## TASK INPUT:
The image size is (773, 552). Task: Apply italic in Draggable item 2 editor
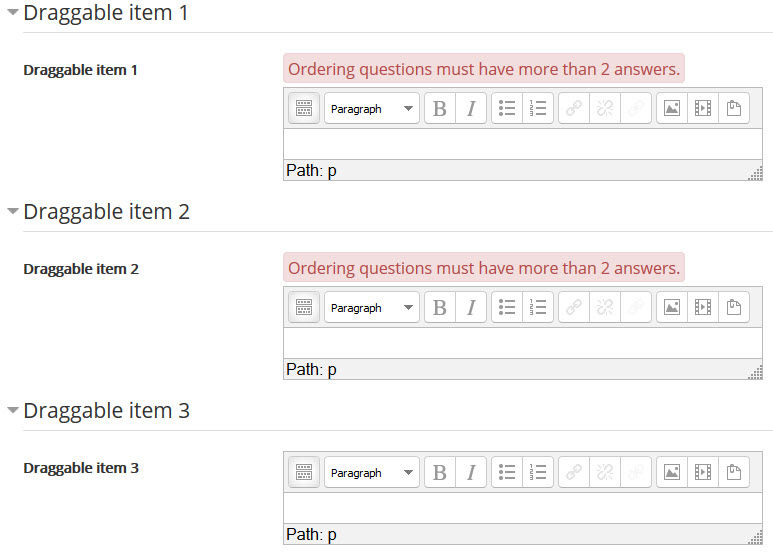[471, 307]
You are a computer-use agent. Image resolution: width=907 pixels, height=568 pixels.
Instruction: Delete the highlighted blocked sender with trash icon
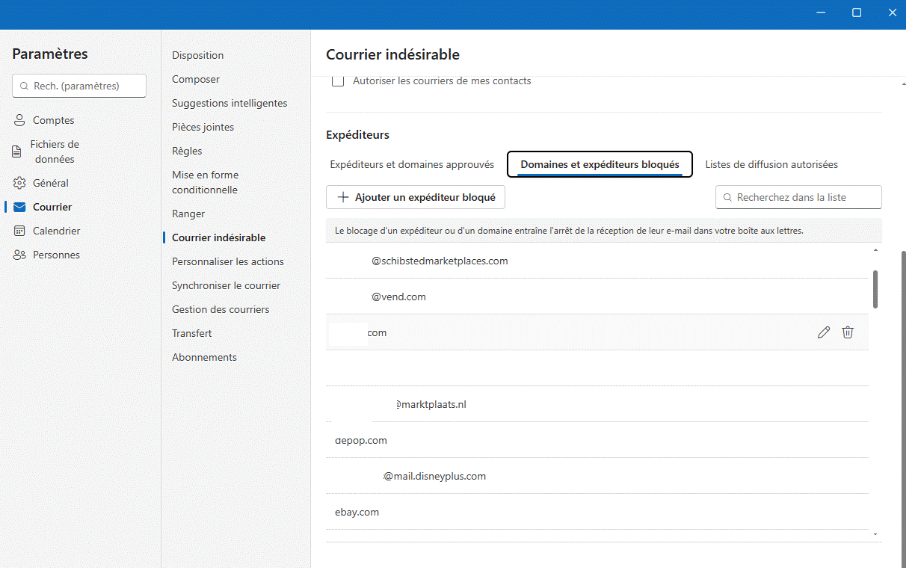pyautogui.click(x=847, y=332)
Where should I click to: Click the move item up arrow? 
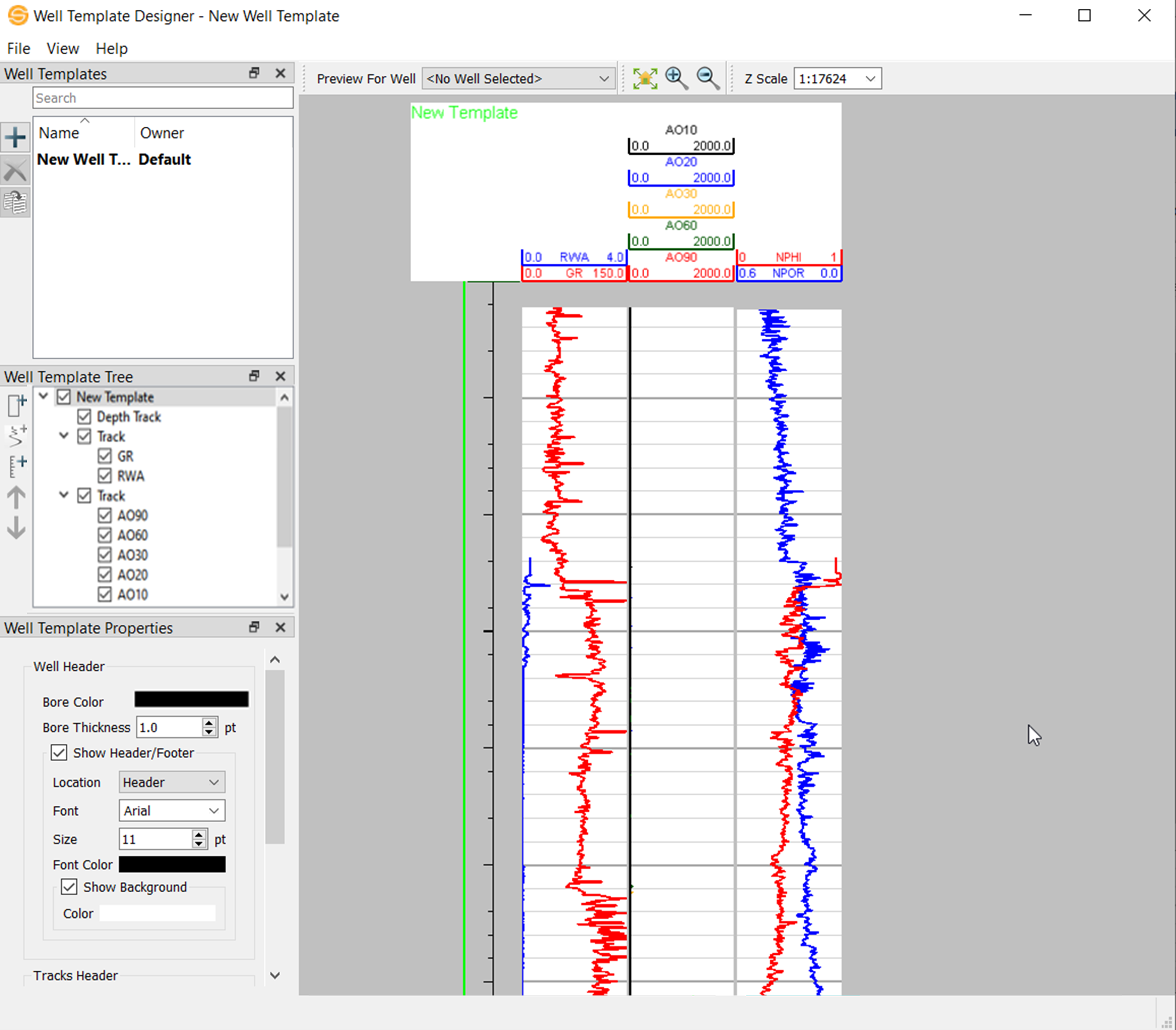[16, 497]
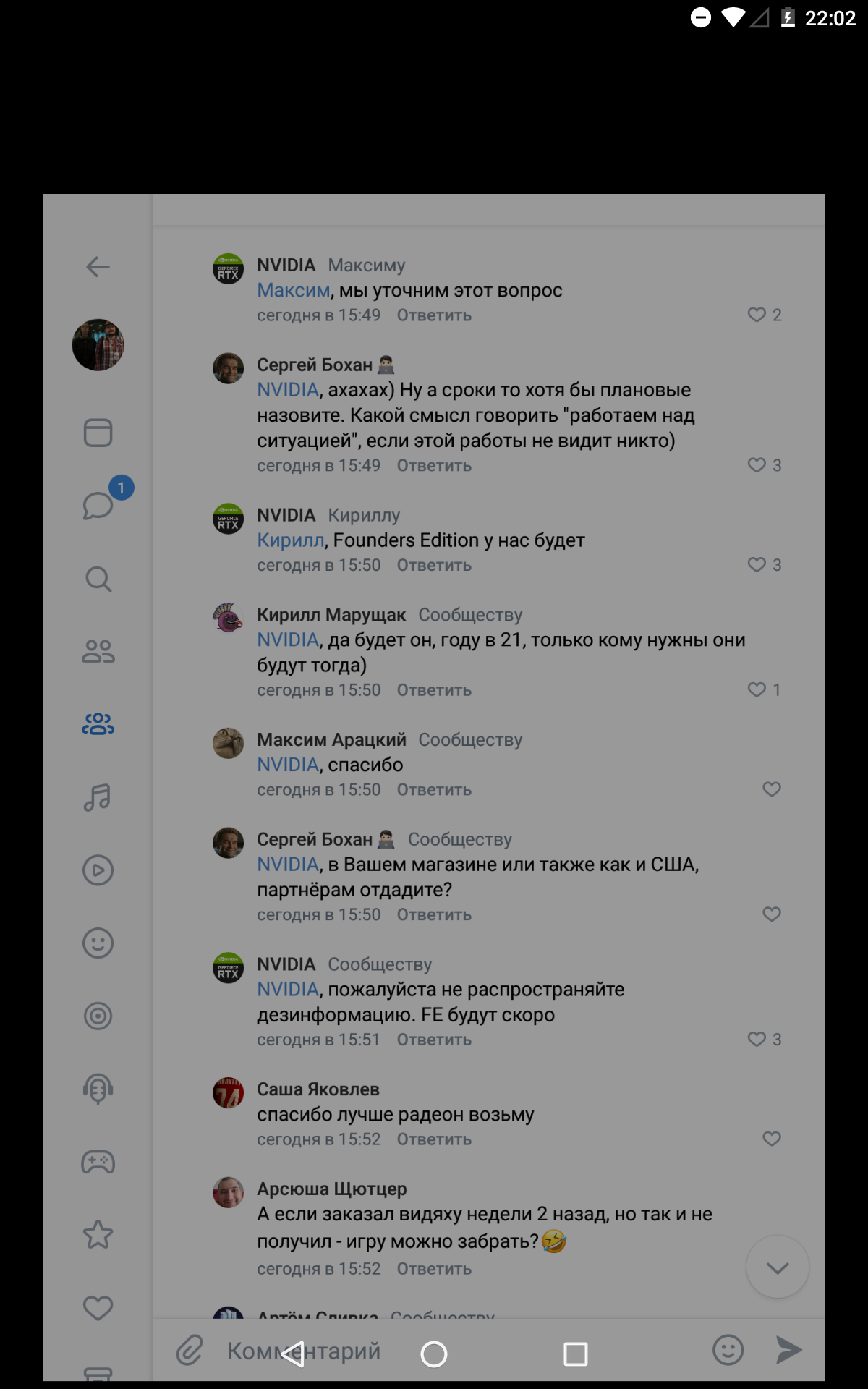
Task: Open the friends tab in sidebar
Action: (98, 651)
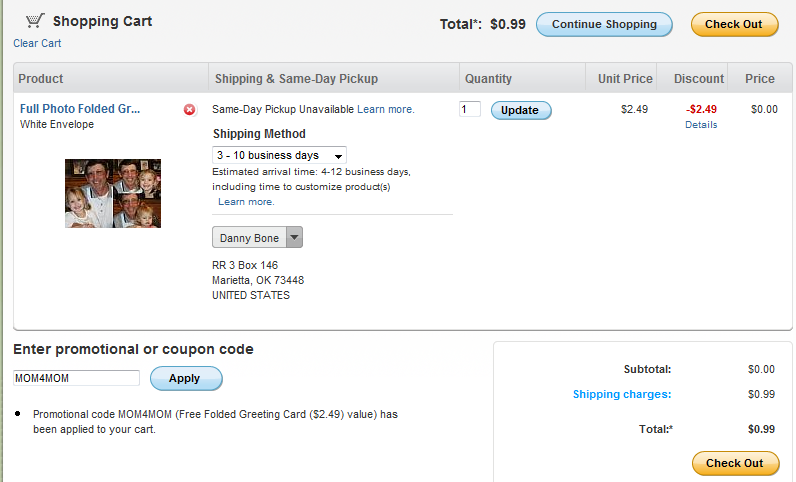Click the greeting card photo thumbnail
796x482 pixels.
[x=113, y=193]
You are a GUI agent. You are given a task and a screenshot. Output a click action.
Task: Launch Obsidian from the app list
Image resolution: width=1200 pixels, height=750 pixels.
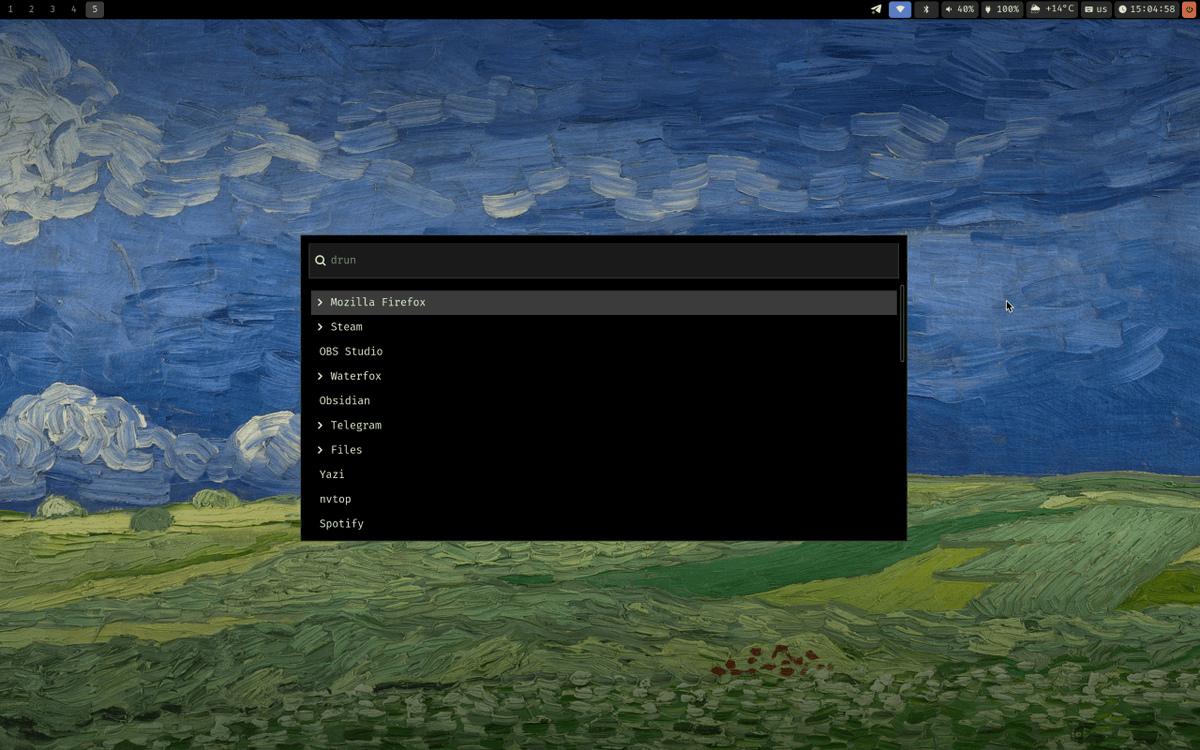pos(344,400)
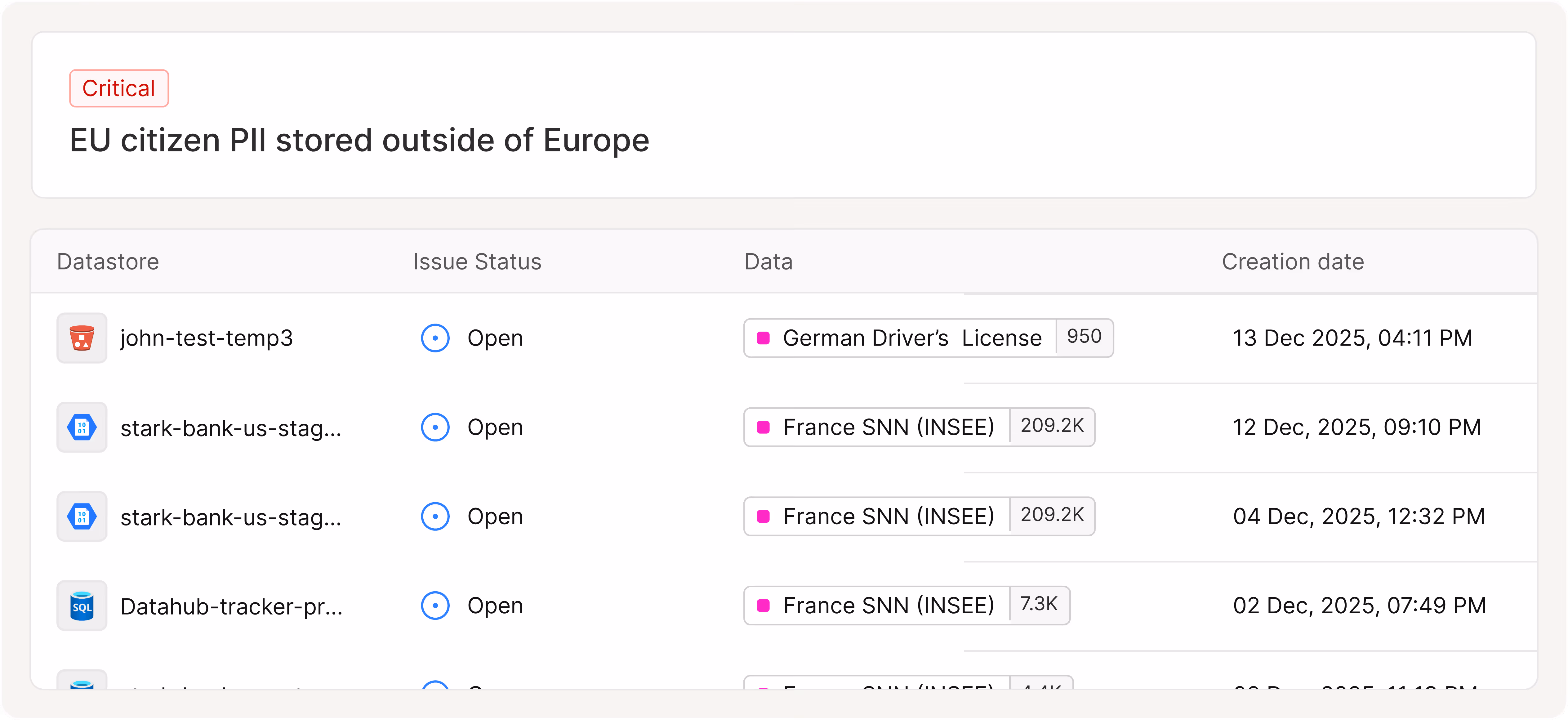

## EXERCISE TASK:
Please reproduce all of the data above word for word, leaving out the pictures.

## EXERCISE ANSWER:
The image size is (773, 552). Task: Apply italic in Draggable item 2 editor
[471, 307]
You are a computer-use agent. Image resolution: width=907 pixels, height=568 pixels.
Instruction: Delete the highlighted blocked sender with trash icon
pyautogui.click(x=847, y=332)
Where should I click to: Click the move item up arrow? 
[16, 497]
Task: Open the friends tab in sidebar
Action: (98, 651)
Click the greeting card photo thumbnail
796x482 pixels.
[x=113, y=193]
You are a GUI agent. You are given a task and a screenshot. Output a click action.
Task: Launch Obsidian from the app list
Image resolution: width=1200 pixels, height=750 pixels.
pos(344,400)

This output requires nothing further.